Distributed NVMe is a distributed block storage system like AWS EBS or Ceph block device. It can be used as a network storage for the k8s persistent volume or openstack cinder driver. Below are key features of the Distributed NVMe:
As the dataplane is ready in linux kernel, we just need to implement
a control plane. Right now it is in prototype stage, we have several
scripts in the prototype folder. We can invoke these scripts on each
storage server to create a virtual block device and verify its
functions and performance. The next step is creating a real
controlplane instead of the scripts, thus we can invoke an API to
create/delete a virtual block device.
Instead of showing the whole architecture directly, here we start from a simplest scenario, then add more features to it, eventually it becomes a real distributed storage system.
The simplest scenario is the single host case:
We have multiple NVMe disks, attach them to the PCIe bus of a linux server. Then we can create one or more device mapper devices on top of them. The device mapper is a linux kernel framework, which could create logical block devices on top of other block devices. E.g., we can create raid1/5/6 for data reduandncy, raid0 for high performance, and we can also create thin provision, encrption devices and so on.

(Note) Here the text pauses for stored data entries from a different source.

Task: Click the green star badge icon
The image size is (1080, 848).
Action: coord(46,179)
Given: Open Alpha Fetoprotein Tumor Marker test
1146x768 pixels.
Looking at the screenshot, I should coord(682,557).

All these are local disks. If we provide these disks to a virtual machine or a container, then we migrate the virtual machine or container to another server, these disks will be unavailable for the virtual machine or container.
So we can decouple the host and the storage:
The Target Server connects to the physical disks, and creates device
mapper devices to provide features like raid, thin provision and so on. Then
the Target Server exports the logical disk to a Host through the
NVMe-oF interface. Now if a virtual machine or container is migrated
from one Host to another Host, the Target Server could export to
the new Host. We can have multple Hosts and multiple Target Servers.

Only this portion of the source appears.